Son épaule se colle à la mienne tandis qu'elle jette son dévolu sur mon écran où défilent des pizza toutes plus alléchantes les unes que les autres. Sa main se lève devant mes yeux comme si le temps s'écoulait au ralenti, puis ses doigts font remonter la page sur laquelle les différents mets sont décrits. J'ignore ce qui m'interpelle le plus, son odeur qui n'a jamais paru si intense et qui s'engouffre dans mes poumons dévorant tout sur son passage, ou bien ses mains marquées qu'elle n'a pas pris la peine de ganter après avoir terminé d'essuyer et de ranger la vaisselle.
D'un petit mouvement à peine perceptible, je verrouille l'écran et mes doigts glissent lentement sur les siens jusqu'à saisir entièrement sa main. Elle se laisse faire, étonnant, quand mon pouce caresse l'intérieur de sa paume. Elle ne peut plus le cacher, maintenant, ce passé gravant sa peau et pour toujours imprimé.
—Qu'est-ce qu'il s'est passé, Edelgard ?
Ses doigts se referment comme si elle tentait d'échapper à des réponses que mes caresses imposent, emprisonnant les miens dans ce même geste.
—Un accident.
Elle inspire profondément avant de souffler très lentement, et cette fois, je peux affirmer que ce n'est pas parce que je l'exaspère. Alors, je la laisse se confier, car rares sont les fois où elle se livre de la sorte.
—La voiture dans laquelle mon père et moi nous trouvions à quitté la route, elle s'est renversée plusieurs fois, ma ceinture a été arrachée sous le choc et... elle inspire de nouveau, souffle encore plus lentement, et reprend. Et, je suis passée au travers du pare-brise, lorsque les secours sont arrivés, j'étais à une dizaine de mètres du véhicule.
—Je... n'arrivé-je plus à articuler
Des liens se forment dans ma tête et les mots de Lysithea me frappent. Je repense alors à toutes ces fois où Edelgard a préféré marcher plutôt que de rentrer avec moi, à tous ces refus tandis que j'insistais, encore et encore, sans chercher à voir plus loin que ce que je voulais voir. J'ai encore mis les deux pieds dans le plat. J'ai l'impression que le souvenir de ses bras qui m'étreignaient resurgit, mais surtout celui de son corps tremblant.

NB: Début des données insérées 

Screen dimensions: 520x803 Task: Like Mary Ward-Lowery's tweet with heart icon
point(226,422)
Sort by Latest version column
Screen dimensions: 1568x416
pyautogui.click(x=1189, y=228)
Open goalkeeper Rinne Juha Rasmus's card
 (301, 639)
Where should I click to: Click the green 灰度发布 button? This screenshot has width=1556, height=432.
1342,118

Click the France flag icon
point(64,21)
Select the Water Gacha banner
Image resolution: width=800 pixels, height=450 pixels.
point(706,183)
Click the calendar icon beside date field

—Tu ne t'es jamais demandée pourquoi mes cheveux étaient blancs ? La peur que j'ai ressentie, ce jour là, a été si forte qu'ils ont perdu leur couleur...
Alors c'était donc ça, la raison. Je m'étais en effet questionnée, mais imaginais que comme pour toutes autres choses très banales, elle ne répondrait pas, prétextant que cela ne me concerne pas. Finalement, les réponses viennent d'elles-mêmes.
—Avant cela, je ressemblais encore plus à... mais elle ne finit pas.
A sa mère, je pense donc. Pourquoi n'a-t-elle pas terminée sa phrase ?
—Quoiqu'il en soit, c'est après cet accident que ma mère a pu récupérer ma garde, mon père s'en est sorti mais garde de très lourds séquelles de tout cela, c'est aussi pour cette raison que c'est mon oncle se fait si... présent, elle s'arrête une demi-seconde, dans ma vie, pour mon plus grand drame toutefois.
Je ne sais plus quoi dire, alors mon seul réflexe est de la prendre dans mes bras, et d'accepter les battements de mon cœur qui s'emballe quand je les referme sur elle.
—Tu n'es pas obligée de faire cela, c'était il y a longtemps maintenant, je n'ai nul besoin d'être réconforter.
—Je sais, dis-je avant de laisser la vraie raison sortir, mais j'en avais envie.
—Toi et la simplicité de tes réponses...
Je souris en enfouissant mon visage dans sa chevelure albâtre qui décharge toute sa fragrance sur et en moi.